For a "returning" US citizen like the OP, however, there isn't the same urgency as for someone looking to, say, sponsor a spouse for a visa. Yeah, the tax returns will have to be filed - but they aren't going to nab you at the border on entry or any time particularly soon after your arrival.

You can kind of work up to it gradually.
Cheers,
Bev


----------



## ILMATAR (Dec 16, 2012)

Thank you for the replies 

@lorgnette: I do think that too! But I also think that the economy could take a loooong time in resolving itself and my current job is doing absolutely nothing for my career. 

@Bevdeforges: Doing a masters is something I'd really like to do in the future, but my current salary and savings make it impossible to pay for (not even in Spain, where education is much cheaper *sighh*).


@EVHB; @twostep @Bevdeforges: No, I've never filed taxes in the US. I thought I didn't have to because of the tax convention between Spain and the US, clearly I was mistaken. It's a relief to know there is no urgency doing it  And it will be something I will look into, although a quick search last night makes me think that I don't even have to file because I make less than $9500 a year. 

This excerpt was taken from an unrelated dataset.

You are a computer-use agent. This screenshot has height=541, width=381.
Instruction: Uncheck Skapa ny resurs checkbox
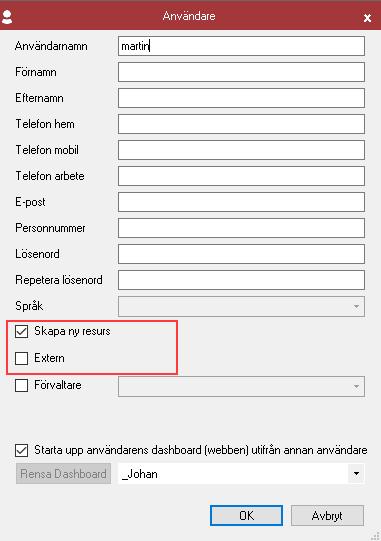(21, 332)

I think I'll take it one step at a time, fine tune my resumé, start sending it out and see what happens...


----------



## twostep (Apr 3, 2008)

ILMATAR said:


> Thank you for the replies
> 
> @lorgnette: I do think that too! But I also think that the economy could take a loooong time in resolving itself and my current job is doing absolutely nothing for my career.
> 
> ...


Sounds like a plan. Do not forget to polish up your profiles on networking sites such as LinkedIn. If you want to PM me with your finished resume.


----------



## ILMATAR (Dec 16, 2012)

twostep said:


> Sounds like a plan. Do not forget to polish up your profiles on networking sites such as LinkedIn. If you want to PM me with your finished resume.


Thank you TwoStep!


----------